In "three days and three nights," was "three nights" a later editorial insertion, or is there some other explanation?
I’m writing to ask if you have any explanation for one apparent
discrepancy that I have often wondered about: “three days and three
nights”. I have read that the “days” part of that statement was due to
the Jewish tradition of counting any part of a day as a whole day in the
description of passing time. However, I can’t see how the “three nights”

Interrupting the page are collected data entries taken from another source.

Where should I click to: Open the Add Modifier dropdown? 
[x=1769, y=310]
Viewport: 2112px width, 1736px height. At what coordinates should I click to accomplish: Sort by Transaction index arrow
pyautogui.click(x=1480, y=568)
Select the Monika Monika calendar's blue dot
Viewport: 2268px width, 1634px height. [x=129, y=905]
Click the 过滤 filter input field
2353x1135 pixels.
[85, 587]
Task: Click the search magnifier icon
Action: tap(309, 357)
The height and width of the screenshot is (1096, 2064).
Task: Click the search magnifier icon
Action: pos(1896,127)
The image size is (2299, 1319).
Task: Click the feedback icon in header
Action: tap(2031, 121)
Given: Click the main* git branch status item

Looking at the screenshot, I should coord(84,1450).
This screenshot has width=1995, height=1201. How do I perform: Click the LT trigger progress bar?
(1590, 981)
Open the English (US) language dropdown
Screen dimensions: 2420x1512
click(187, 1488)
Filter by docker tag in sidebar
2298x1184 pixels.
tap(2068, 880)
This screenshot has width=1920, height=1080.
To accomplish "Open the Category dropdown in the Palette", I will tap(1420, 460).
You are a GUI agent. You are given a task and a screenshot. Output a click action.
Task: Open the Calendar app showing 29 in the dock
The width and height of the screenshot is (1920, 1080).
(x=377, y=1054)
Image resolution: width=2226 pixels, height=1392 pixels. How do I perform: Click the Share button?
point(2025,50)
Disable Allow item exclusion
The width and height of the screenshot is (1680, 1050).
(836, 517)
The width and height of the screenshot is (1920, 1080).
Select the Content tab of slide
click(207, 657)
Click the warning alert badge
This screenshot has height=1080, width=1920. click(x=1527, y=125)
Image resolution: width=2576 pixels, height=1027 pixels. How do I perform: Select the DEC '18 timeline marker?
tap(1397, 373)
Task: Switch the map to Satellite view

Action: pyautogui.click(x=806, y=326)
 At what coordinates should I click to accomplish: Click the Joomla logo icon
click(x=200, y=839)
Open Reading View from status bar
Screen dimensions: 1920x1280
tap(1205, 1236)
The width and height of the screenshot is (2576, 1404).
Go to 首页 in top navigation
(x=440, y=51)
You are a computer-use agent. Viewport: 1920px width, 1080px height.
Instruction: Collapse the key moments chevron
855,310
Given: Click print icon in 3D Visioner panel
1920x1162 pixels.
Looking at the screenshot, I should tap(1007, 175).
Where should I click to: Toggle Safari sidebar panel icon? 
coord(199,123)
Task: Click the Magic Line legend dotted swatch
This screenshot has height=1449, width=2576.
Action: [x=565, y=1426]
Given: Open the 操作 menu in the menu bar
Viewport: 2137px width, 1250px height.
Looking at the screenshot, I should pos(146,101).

can be explained. Was it a later editorial insertion, or is there some
other explanation?
About the three days and nights, you are accurate in describing
it as an “apparent” discrepancy. It is only apparent because the
discrepancy is a matter of usage of a common idiom of the Jews in that
time with which we are not familiar. Apparently, according to scholars,
the Jews used the expression “a night and a day” to refer to any part of a
twenty-four hour period. This may seem odd to us, but I am sure that
there are many idioms in American or any other cultural usage for that
matter, which would seem very strange to an outsider. For example we say
that the sun rises and sets when everyone knows (hopefully) that the suns
is not moving: the earth is spinning!
The Jews counted their days from sunset to sunset. Jesus died
on Friday before sunset (remember that the Jews wanted the bodies down
before sunset so that they would not be on the crosses during Sabbath).
After sunset on Saturday, it was already the third day of Jesus being
buried, by Jewish custom. The following morning, Sunday, Jesus rose from
the dead. Even though by our accounting he was only in the tomb for two
nights and three days, it was customary usage for Jews in that time to
call this “three days and three nights.”
An analogous example of this interesting way of describing
time used by the Jews was in how they counted the reignal years of their
kings. If a king of Judahruled for 400 days, and if those days happened
to fall in three different years (their years started with the first of
Nisan, near the time of Passover), then the Jewish historians would say
that particular king ruled for three years. We might say he ruled for one
year and one month, but that is not how the Jews would describe the reign
of the king. This is important to take into account for those who try to
measure the years from, say, David to Hezekiah. If they add up reignal
years, they will overestimate the total time.
You should not take my word for it if you want to be a careful
student of the Bible. I am not quoting primary sources here. If you want
to do more careful study, you could find a very thorough study of the
Passion events or a really good commentary on one of the gospels which
will supply a primary source for the claim that the Jews used “three days
and three nights” to mean any part of three successive days.